• **TEXTE FOURNI**:
—————
Après les paquets de cigarettes neutres, doit-on s’attendre à voir apparaître dans nos pharmacies des boîtes de pastilles pour la gorge, d’antispasmodiques ou d’antihistaminiques sans nom de marque ?
C’est en tout cas la recommandation faite par l’Agence nationale de sécurité du médicament (ANSM). En février dernier, celle-ci a publié un rapport dans lequel elle préconise de rendre moins visibles le nom des marques et les arômes sur le devant des boîtes de médicaments sans ordonnance. Seules la dénomination scientifique des substances actives et l’indication du médicament seraient explicitement visibles. Ainsi, par exemple, une boîte d’Imodium ne présenterait plus comme repère que "Chlorhydrate lopéramide" et "diarrhées aiguës passagères".
Des "boîtes plus lisibles pour prévenir les erreurs" affirme l’ANSM
L’objectif d’une telle recommandation ? Limiter les usages inappropriés des médicaments car, selon l’ANSM, de nombreux patients préfèrent se référer à la marque d’un médicament plutôt qu’à ses propriétés actives et ses usages. Or, cela n’est pas sans risque. Cela peut même, en cas d’effet secondaire, compliquer sa prise en charge car le patient ne sait pas quelle(s) molécule(s) de la marque il a pris.
"Aujourd'hui, les patients ne retiennent que la marque. Et certaines recouvrent jusqu'à huit médicaments différents. C'est le travers : des patients qui se plaignent d'effets secondaires à leur pharmacien ne savent pas quel médicament ils ont pris", explique à FranceInfo la directrice juridique de l'ANSM, Carole Le Saulnier. "Nous voulons faire en sorte que les paquets soient le plus lisibles possible, pour prévenir les erreurs", ajoute le directeur de la surveillance, Patrick Maison.
—————
• **DONNÉES DISPONIBLES**:

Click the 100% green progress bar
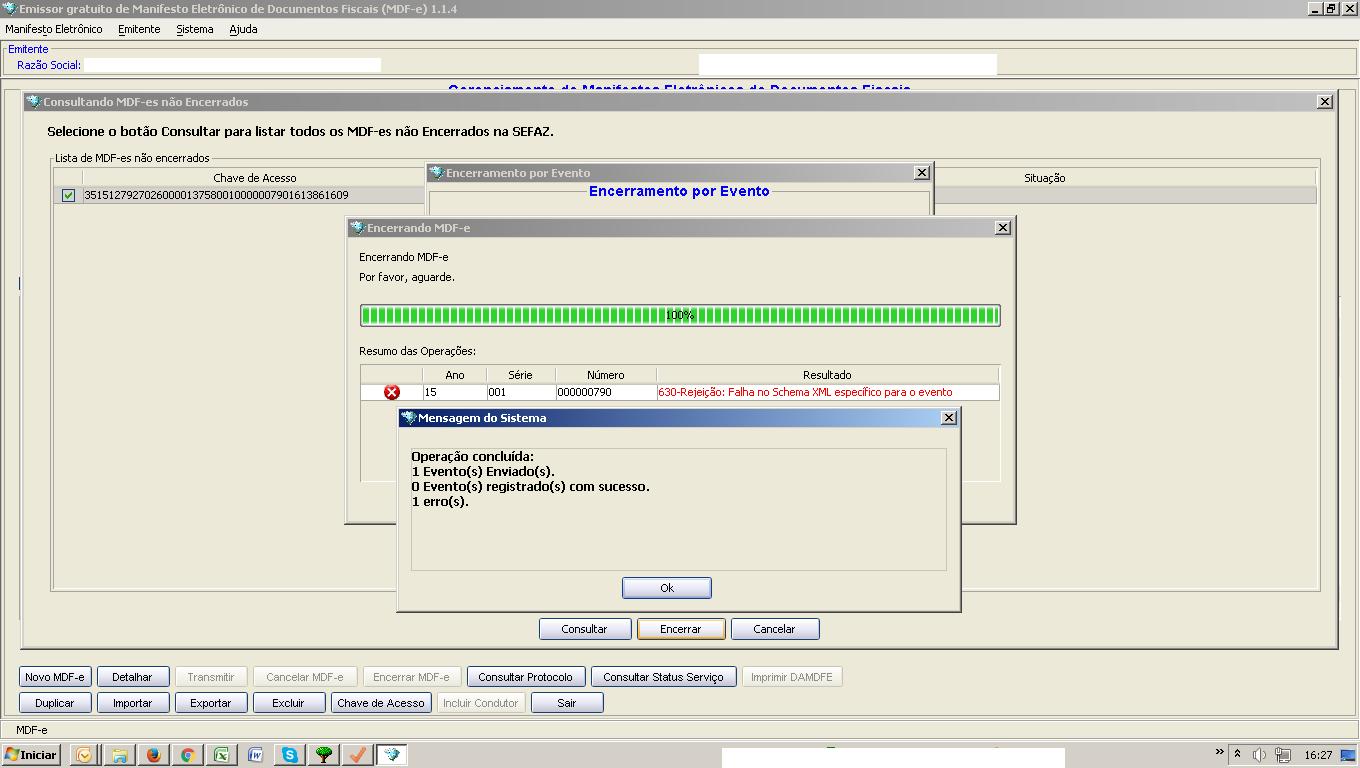The height and width of the screenshot is (768, 1360). 680,315
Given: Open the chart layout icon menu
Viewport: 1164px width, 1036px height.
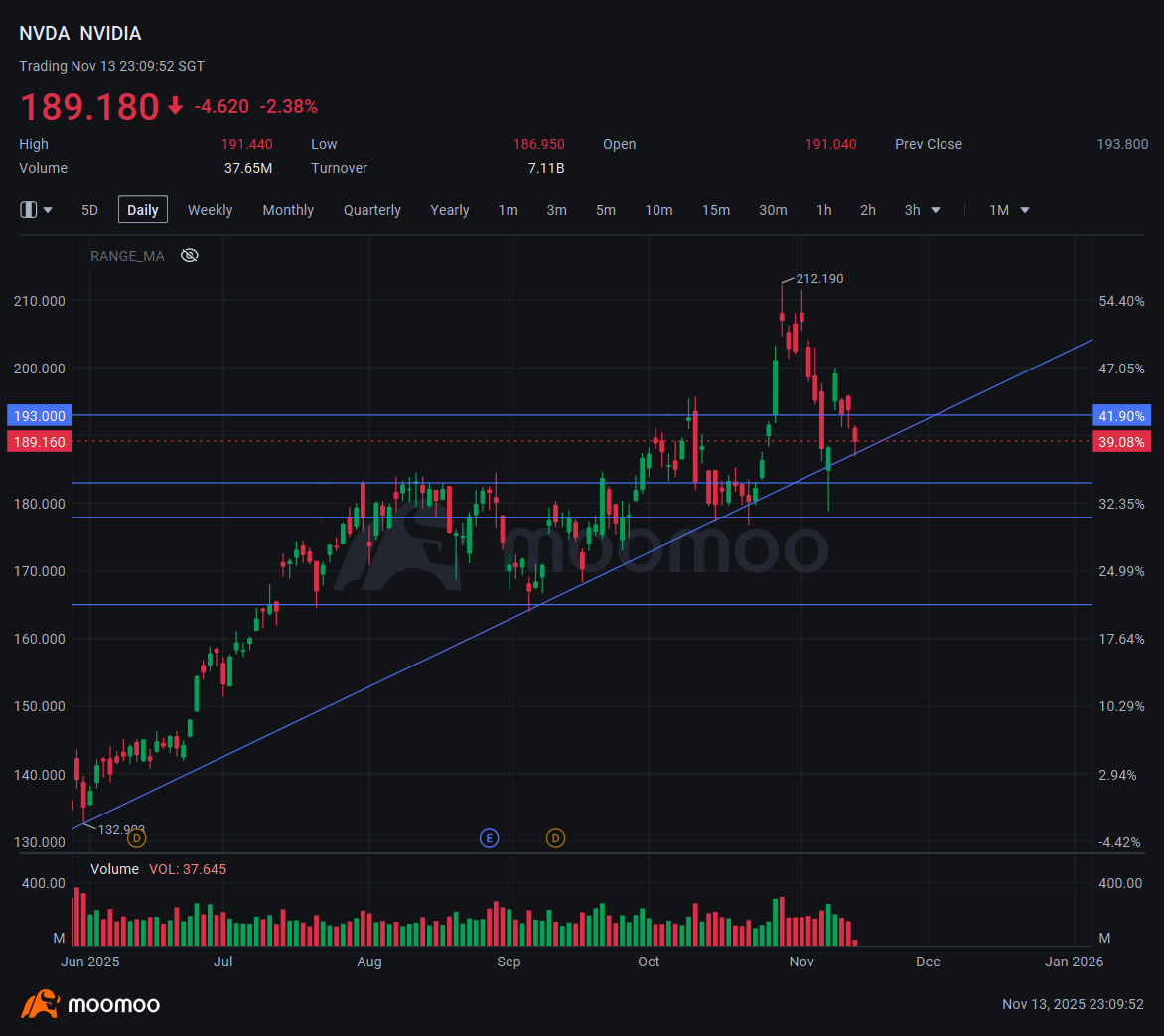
—————
• **EXERCICES**:
#1 Imprimez le passage du texte sur les boîtes de médicaments qui commence à « Après les paquets » et se termine à « de marque ? ».
#2 Selon le texte sur les boîtes de médicaments, pourquoi le fait de ne retenir que la marque peut-il compliquer la prise en charge d'un effet secondaire ? Répondez en une à trois phrases.

• **CORRIGÉ**:
#1
Après les paquets de cigarettes neutres, doit-on s’attendre à voir apparaître dans nos pharmacies des boîtes de pastilles pour la gorge, d’antispasmodiques ou d’antihistaminiques sans nom de marque ?

#2 Le patient ne sait pas quelle(s) molécule(s) de la marque il a prise(s). Certaines marques recouvrent jusqu'à huit médicaments différents. Les patients qui se plaignent d'effets secondaires à leur pharmacien ne savent donc pas quel médicament ils ont pris.